Given that x = secA + tanA, show that x + (1/x) = 2secA

Working:

x = secA + tanA
x^2 = sec^2 A + tan^2 A
x^2 = sec^2 A + sec^2 A - 1
x^2 + 1 = 2sec^2 A

Square root both sides... (I don't know if you can do this)

x + 1 = 2secA

I don't think I've done that correctly. I think it might be alright up to x^2 + 1 = 2sec^2 A, but I don't know how to progress to x + 1/x = 2secA. Does anyone have any pointers?

Thanks for any help.

 

[soroban]

Hello, Monkeyseat!

\(\displaystyle \text{Given that: }\:x \:= \:\sec A + \tan A\text{, show that: }\:x + \frac{1}{x}\:=\: 2\sec A\)

\(\displaystyle \text{Substitute: }\;x + \frac{1}{x} \;=\;(\sec A + \tan A) + \frac{1}{\sec A + \tan A}\)


\(\displaystyle \text{Mulltiply the fraction by }\frac{\sec A - \tan A}{\sec A - \tan A}\)

. . \(\displaystyle (\sec A + \tan A) + \frac{1}{\sec A + \tan A}\cdot\frac{\sec A - \tan A}{\sec A - \tan A}\)

. . \(\displaystyle = \;(\sec A + \tan A) + \frac{\sec A - \tan A}{\underbrace{\sec^2\!A - \tan^2\!A}_{\text{This is 1}}}\)

. . \(\displaystyle = \;(\sec A + \tan A) + (\sec A - \tan A)\)
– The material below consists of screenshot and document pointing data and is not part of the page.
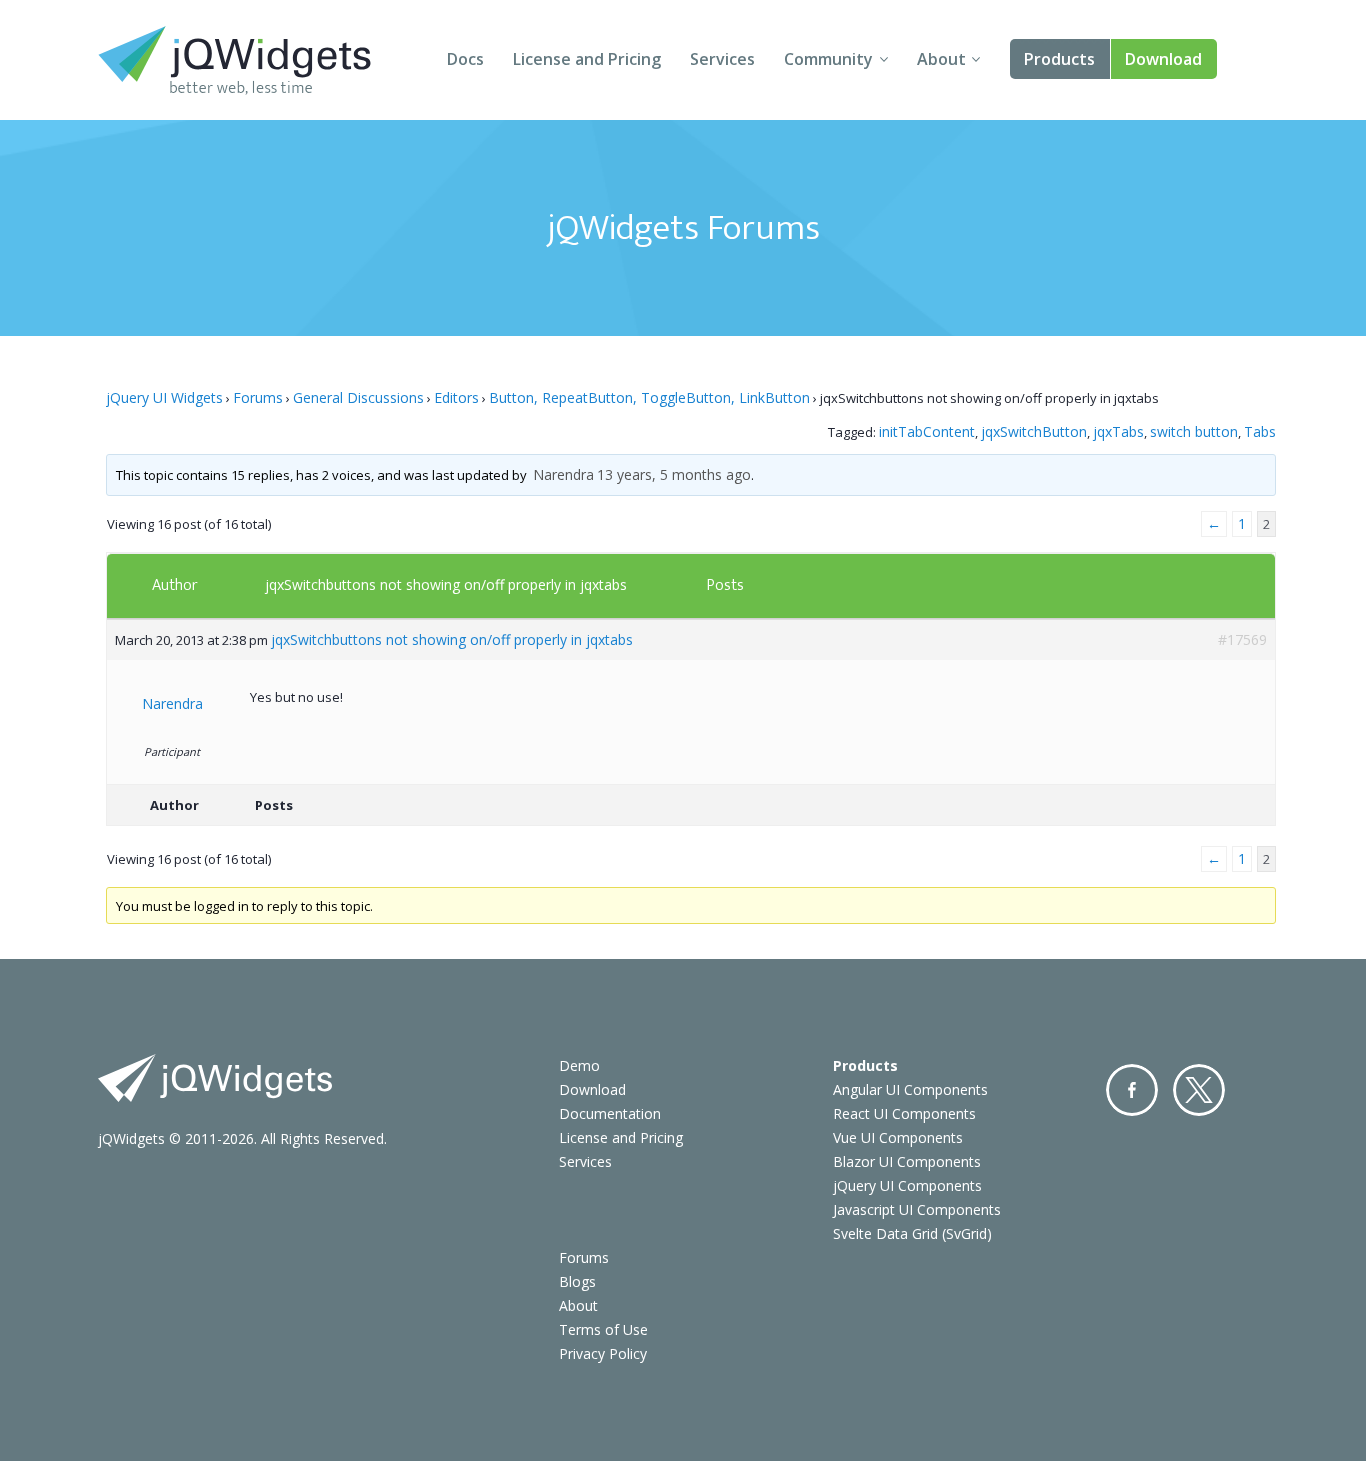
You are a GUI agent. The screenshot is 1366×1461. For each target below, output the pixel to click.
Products (1059, 59)
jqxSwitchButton (1034, 431)
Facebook (1132, 1090)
. . \(\displaystyle =\;2\sec A\)

 

[Deleted member 4993]

Question:

Given that x = secA + tanA, show that x + (1/x) = 2secA

Working:

x = secA + tanA
x^2 = sec^2 A + tan^2 A .........That is not correct
x^2 = sec^2 A + sec^2 A - 1
x^2 + 1 = 2sec^2 A

Square root both sides... (I don't know if you can do this)

x + 1 = 2secA

That is not correct because

\(\displaystyle (x \, + \, 1)^2 \, = x^2 \, + \, 1 \, + \, 2x\)
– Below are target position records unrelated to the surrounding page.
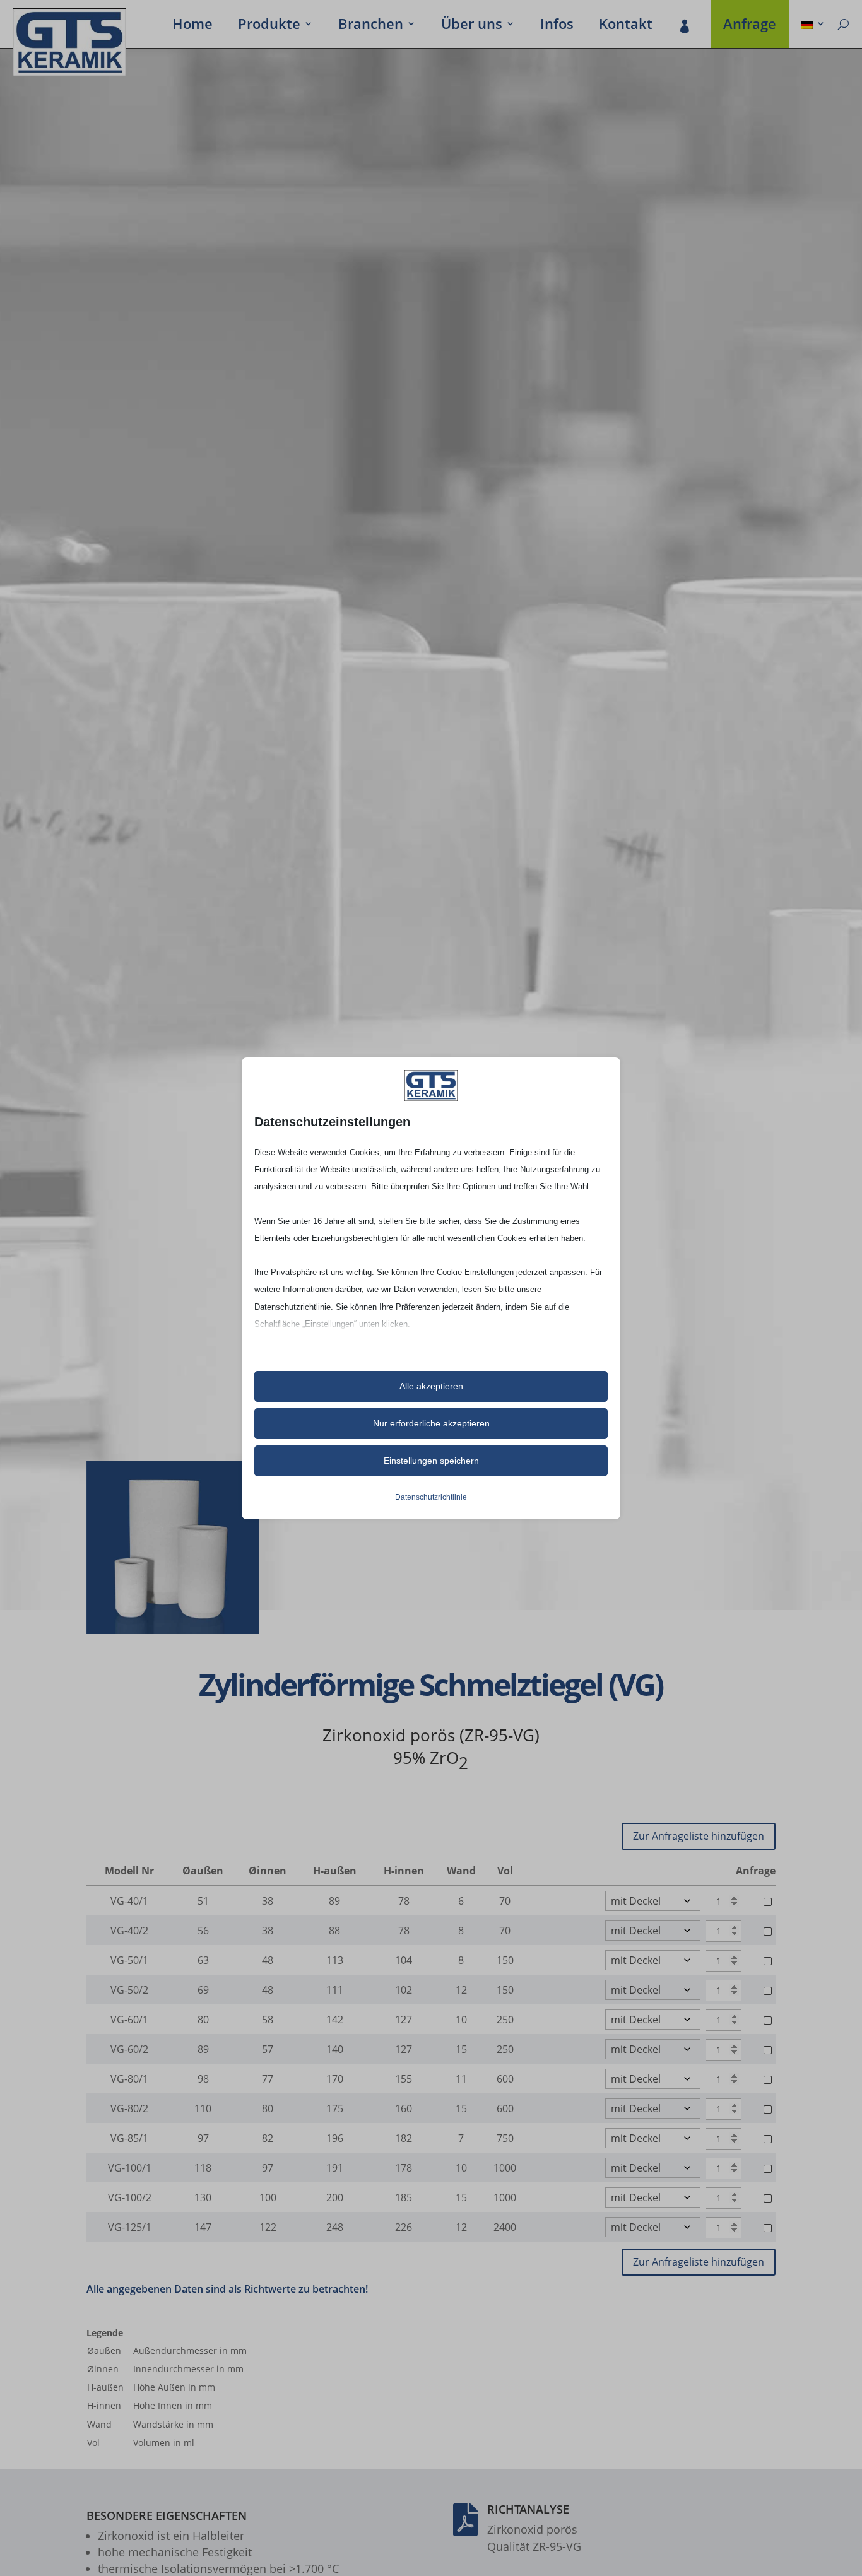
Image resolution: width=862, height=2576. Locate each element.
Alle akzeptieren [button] (431, 1386)
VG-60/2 (129, 2049)
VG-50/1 (129, 1960)
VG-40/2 (129, 1931)
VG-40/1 (129, 1901)
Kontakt (625, 26)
You really need to brush up your algebra


I don't think I've done that correctly. I think it might be alright up to x^2 + 1 = 2sec^2 A, but I don't know how to progress to x + 1/x = 2secA. Does anyone have any pointers?

Thanks for any help.

x = sec A + tan A

x^2 = sec^2 A + tan^2 A + 2 sec A * tan A = sec^2 + (sec^2 A - 1) + 2 sec A * tan A = 2sec^2 A + 2 sec A * tan A - 1

x + 1/x = (x^2 + 1)/x

Now continue.....

 

[Monkeyseat]

Ahhhh... I see where I've gone wrong Subhotosh Khan. Thanks both of you (again!).

Just one question soroban, why do you:

\(\displaystyle \text{Mulltiply the fraction by }\frac{\sec A - \tan A}{\sec A - \tan A}\) <--- Is that because this equals 1 anyway so does not alter the value of the fraction? Is that correct?

Do you multiply just to get the denominator as 1 (because 1 + tan^2 A = sec^2 A)?

Thanks.